O flagra do Cardoso

Ninguém gosta de falar que faz cocô. Porém, todos fazemos. Eu, você, o Neymar, todas as nossas professoras de Matemática e também a tia da limpeza. Você pode até não querer imaginar, mas até mesmo George Clooney e tiozinho que interpreta o Seu Chalita na série Tapas & Beijos, todos vão aos pés.
Olhe bem, "ir aos pés". Inventamos expressões no intuito de mascararmos uma simplória necessidade fisiológica e a transformamos em tabu na sociedade atual. O cara fala em fazer merda, que tal coisa está uma bosta, porém tudo metaforicamente, apenas descrevendo situações nada graciosas. No entanto, quando o intestino "véio" chama na cincha, aí vem o tal de "número dois", ou um simples "vou ao banheiro". É pura hipocrisia.
Devo confessar que eu mesmo, até este momento, jamais abriria minha caixa de texto para escrever sobre o ato de defecar. Mas, a vida é assim, tenho um compromisso em relatar o que de curioso acontece comigo e, porca miséria, em breve relatarei uma situação nada confortável que me compeliu a trazer a público este assunto fecal.

== Material fornecido ==
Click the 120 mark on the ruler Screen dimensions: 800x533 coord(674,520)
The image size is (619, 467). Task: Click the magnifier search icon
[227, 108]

== Enunciado ==
Transcreva a passagem do trecho para leitura que vai de "O flagra do" até "É pura hipocrisia.". As linhas apresentadas não são necessárias.

== Resposta ==
O flagra do Cardoso

Ninguém gosta de falar que faz cocô. Porém, todos fazemos. Eu, você, o Neymar, todas as nossas professoras de Matemática e também a tia da limpeza. Você pode até não querer imaginar, mas até mesmo George Clooney e tiozinho que interpreta o Seu Chalita na série Tapas & Beijos, todos vão aos pés.
Olhe bem, "ir aos pés". Inventamos expressões no intuito de mascararmos uma simplória necessidade fisiológica e a transformamos em tabu na sociedade atual. O cara fala em fazer merda, que tal coisa está uma bosta, porém tudo metaforicamente, apenas descrevendo situações nada graciosas. No entanto, quando o intestino "véio" chama na cincha, aí vem o tal de "número dois", ou um simples "vou ao banheiro". É pura hipocrisia.